The hon. Member for Ealing, Southall (Mr Sharma) mentioned talented individuals and entrepreneurs, and we want to make Britain a more attractive destination for those people. Last year the UK attracted only 275 high-value investors and entrepreneurs. As the Prime Minister said recently, we will reform the rules for entrepreneurs so that:
“If you have a great business idea, and you receive serious investment from a leading investor, you are welcome to set up your business in our country”.
Contributions have been made about students, and we know that work routes accounted for less than a quarter of the non-EU citizens entering Britain last year. The majority of non-EU migrants are in fact students. Including their dependants, they account for about two thirds of the visas issued last year under the points-based system. Many come here to study courses below degree level, and we have to question whether they are the brightest and best that Britain wants to attract.
Home Office data on compliance and student behaviour show that students studying in privately funded colleagues are much more likely not to have left the country after their visa expired than their counterparts in universities. Although we need to preserve our world-class academic institutions above and below degree level, we also need to stop abuses. I know that other Members have made that point.
We must also consider the issue of temporary versus permanent settlement. We realise that some argue that many of the workers and students who come here are temporary migrants who return home. However, in many cases that is not true. Of the skilled non-European economic area workers who came here in 2004, 40% were still here by 2009 and 30% had settled. We will need to return to that important issue.
Clearly change is seldom easy, particularly for those who have benefited directly from the current system, but if we do not create wider public confidence in our immigration system, public concern about immigration and social tensions will only increase. This Government are determined to create an immigration system that controls migration for the benefit of everyone in this country, and we shall bring forward our specific measures shortly once we have had a chance to consider all the points raised in the consultation, including here today.
On a point of order, Madam Deputy Speaker. Will you clarify the forms of the House when hon. Members refer to other hon. Members who are not present? My understanding from perusing “Erskine May” is that hon. Members should notify another hon. Member if they make a personal attack, but not if it is the cut and thrust of political debate. I understood that what my hon. Friend the Member for Harlow (Robert Halfon) said was the cut and thrust of political debate.
The ruling is that it is common courtesy that before one hon. Member refers to another hon. Member—particularly to that Member’s conduct, which is a matter for debate—the hon. Member who is commenting on the other hon. Member’s conduct should notify them. This is not a matter for the Chair, but it is a matter of common courtesies and how Members are expected to behave.
Order. I hope that we are not going to have a long series of points of order.

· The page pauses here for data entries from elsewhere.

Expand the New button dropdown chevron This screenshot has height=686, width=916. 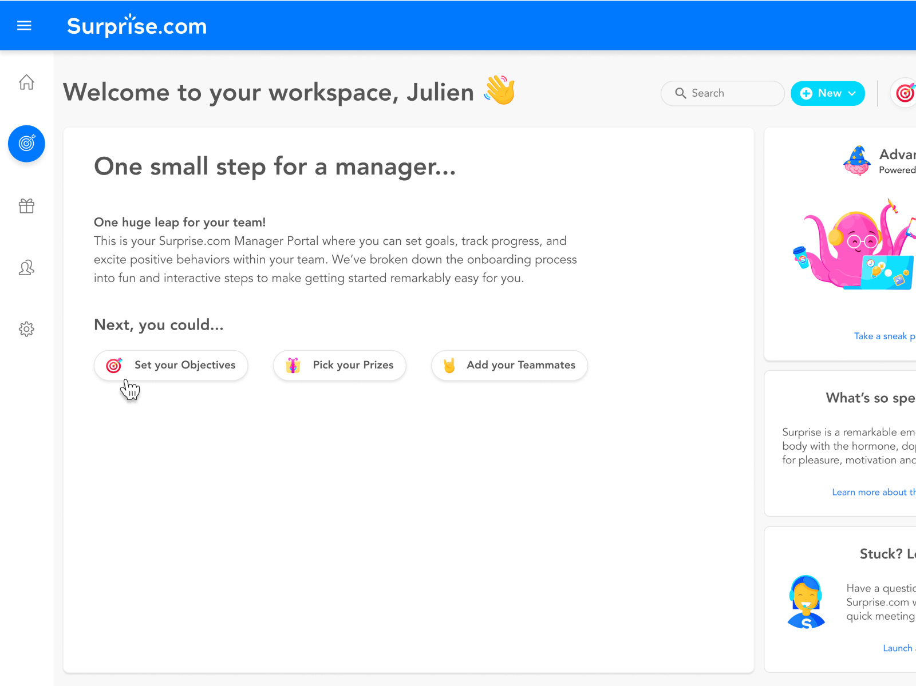851,93
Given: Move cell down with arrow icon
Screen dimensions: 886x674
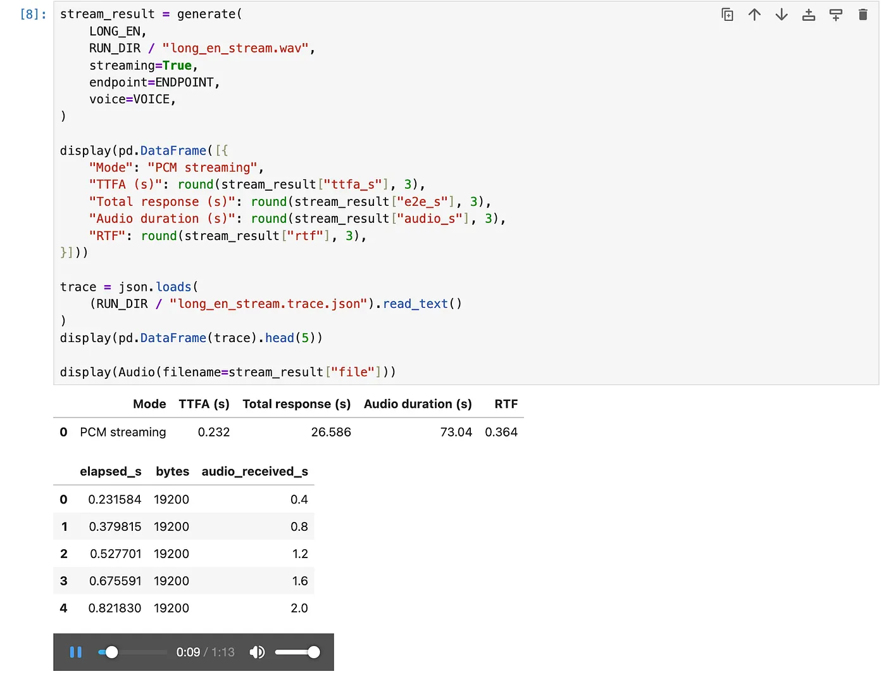Looking at the screenshot, I should (782, 15).
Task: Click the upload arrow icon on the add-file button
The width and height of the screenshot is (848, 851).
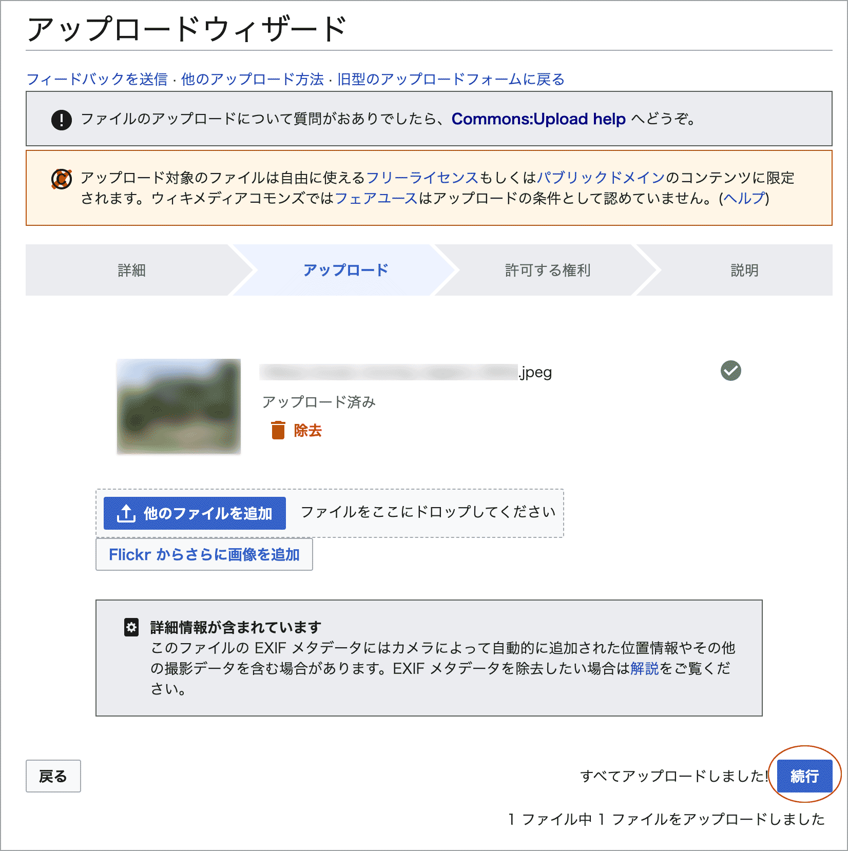Action: click(x=126, y=513)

I think that some hon. Members do not know the rule. I was attacked by an hon. Member on my side of the House, and she much regretted that she had not known the rules. It may be a surprise that someone on my side attacked me, but I accepted that no one had told her about the rules of this place.
As the right hon. Gentleman knows, that is an interesting point of information which is now on the record, but it is not a point of order. He also knows that there is an obligation on Members of the House to acquaint themselves with the common courtesies and rules of debate in the Chamber. Perhaps we can now move on to the next speaker.